Opened 7 years ago

Closed 5 years ago

#9385 closed defect (fixed)

bridgedb's email responder should fuzzy match email addresses within time periods

Reported by: isis Owned by: isis
Priority: Medium Milestone:
Component: Circumvention/BridgeDB Version:
Severity: Keywords: bridgedb-email, bridgedb-0.2.3
Cc: isis, sysrqb, phw, mrphs Actual Points:
Parent ID: Points:
Reviewer: Sponsor:

Description

tl;dr: We're getting trolled hardcore. We should have some sort of fuzzy matching on email addresses within a time limit.

While looking into #9277, in the directory which BridgeDB stores it's logfiles, I noticed several problems.

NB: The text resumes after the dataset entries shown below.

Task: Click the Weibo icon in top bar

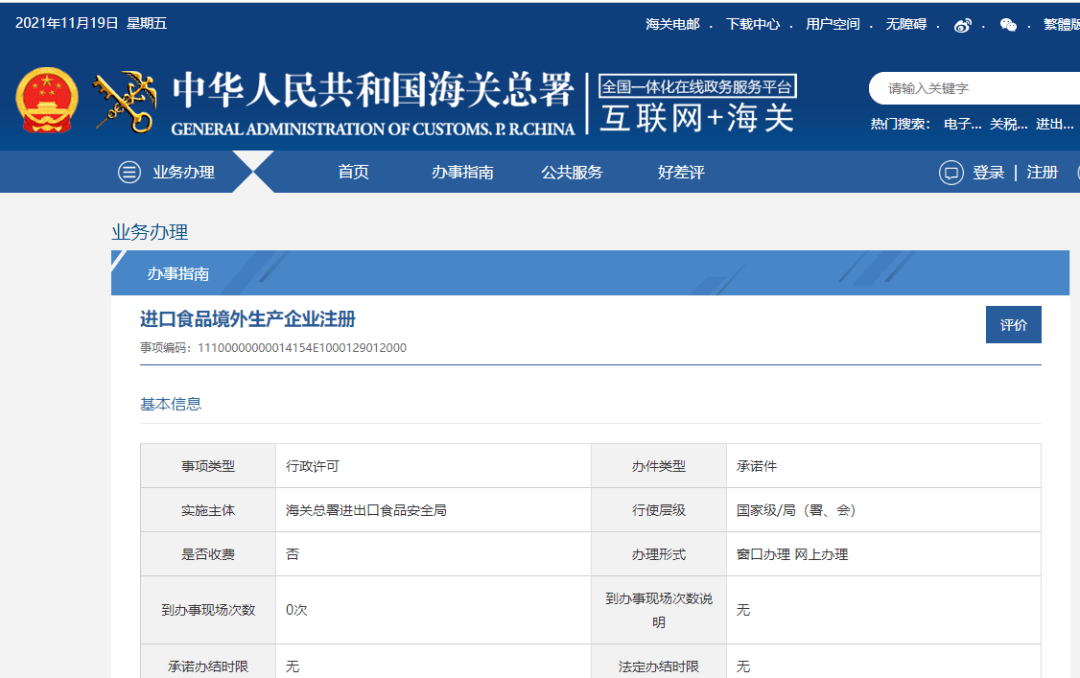Action: pos(962,25)
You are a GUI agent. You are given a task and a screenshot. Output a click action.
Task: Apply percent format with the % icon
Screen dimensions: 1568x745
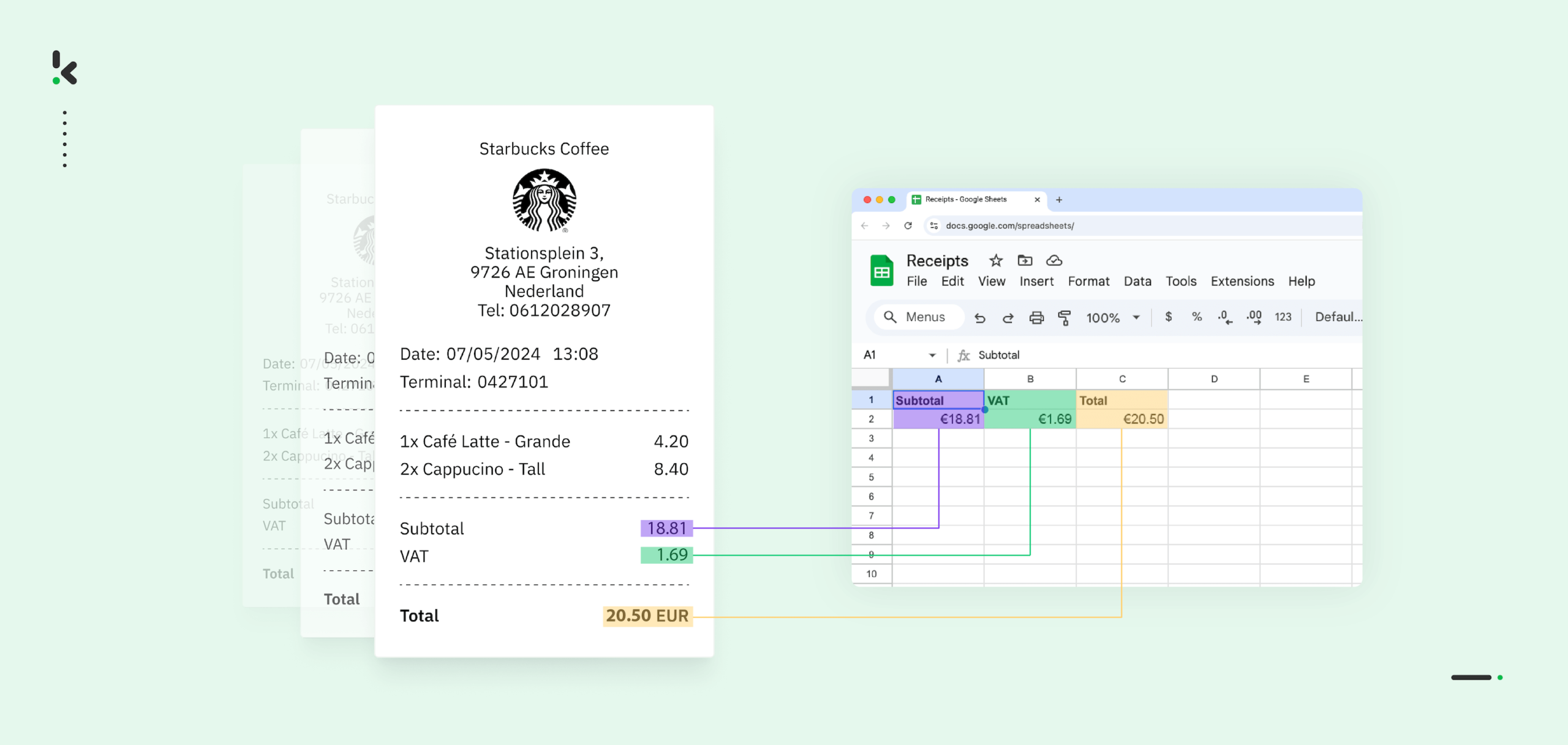[x=1196, y=317]
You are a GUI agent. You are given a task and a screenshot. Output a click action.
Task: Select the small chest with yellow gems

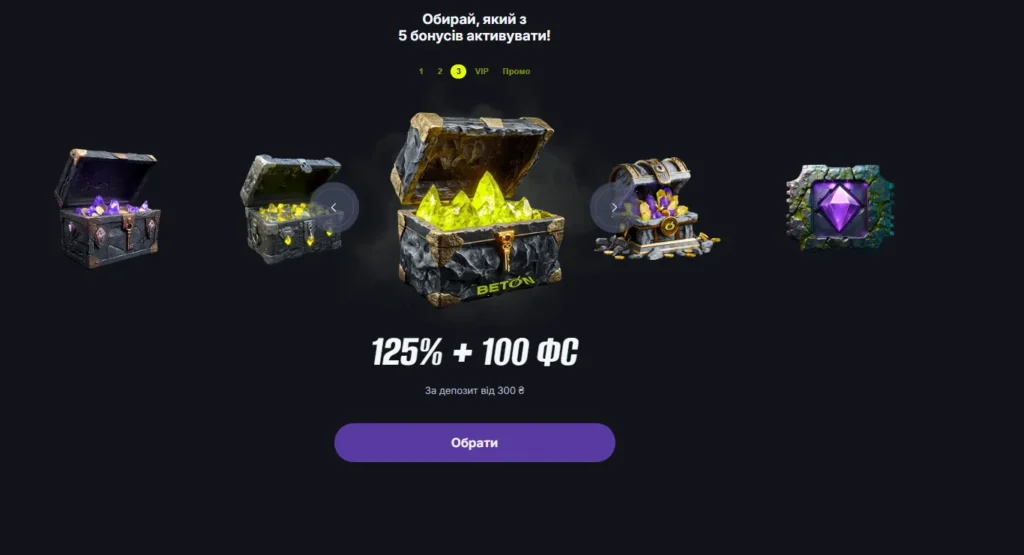click(x=291, y=209)
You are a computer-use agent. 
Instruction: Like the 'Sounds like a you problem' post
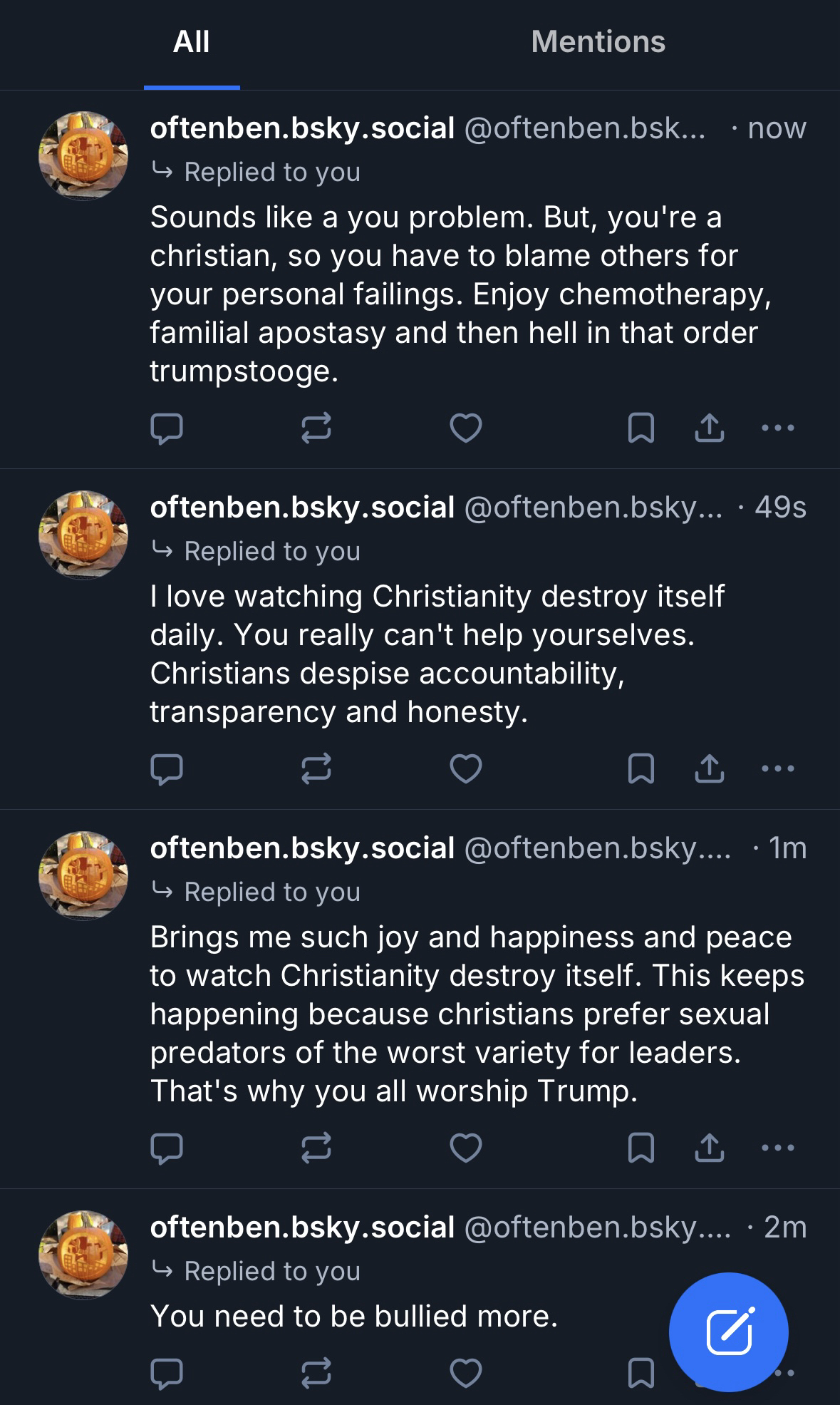coord(466,428)
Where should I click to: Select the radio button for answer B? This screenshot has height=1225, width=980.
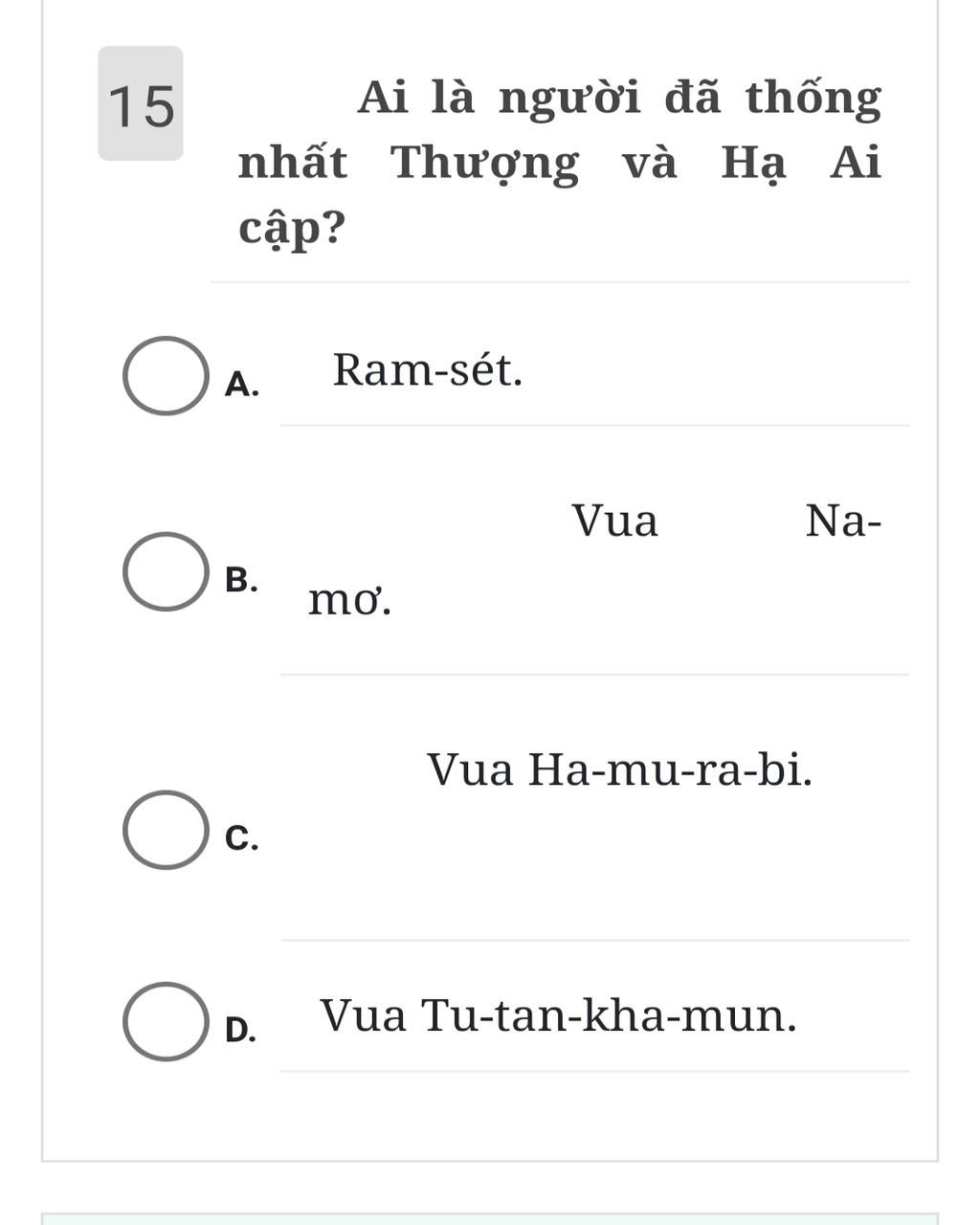[166, 571]
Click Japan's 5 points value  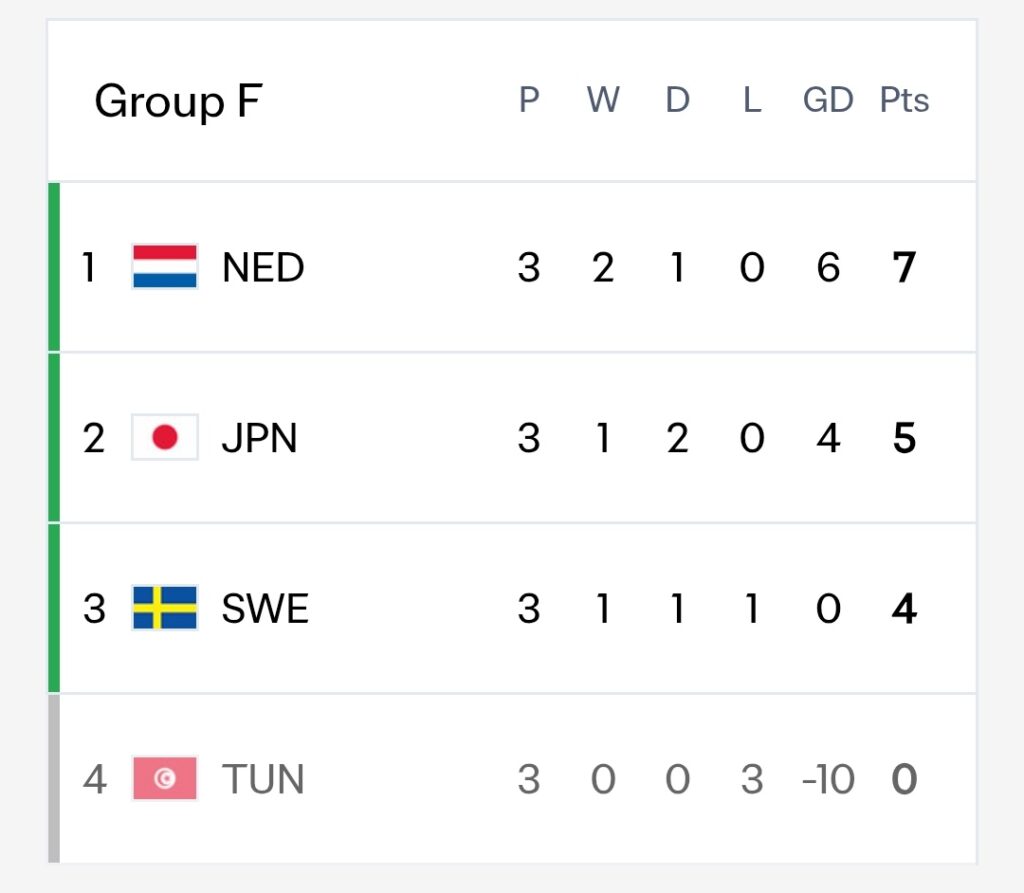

One of them is that BridgeDB's email response distributor is incredibly naive and susceptible to massive trolling. Forgetting the fact that there are five days worth of logfiles which include the *full* *text* of the response emails, *including* *the* *client* *email* *addresses*, it is actually lucky that I saw these email addresses, because there is a definite pattern to them.

There were 200 occurences of 'gmail.com':

$ grep -Er '@gmail\.com' | awk -Pe  '{"From "} ; { print $2 }' | grep gmail\.com | wc -l
200

120 of which were unique:

$ grep -Er '@gmail\.com' | awk -Pe  '{"From "} ; { print $2 }' | grep gmail\.com | sort | uniq | wc -l
120

The problem is that there are multiple addresses making requests in a row which are not only quite clearly related (i.e. <static_username>+<incremental_integer>@gmail.com, or <base32_80bit_hash>@gmail.com) but also are quite obviously snark/trolling from various adversaries.

For example, one of the usernames which had incremental integers, was 'feidanchaoren', and I saw it incremented 34 times, i.e.

feidanchaoren00001@
feidanchaoren00002@
[...]
feidanchaoren00034@

There were multiple requests (though at minimum 30 minutes apart) from precisely the same username+integer.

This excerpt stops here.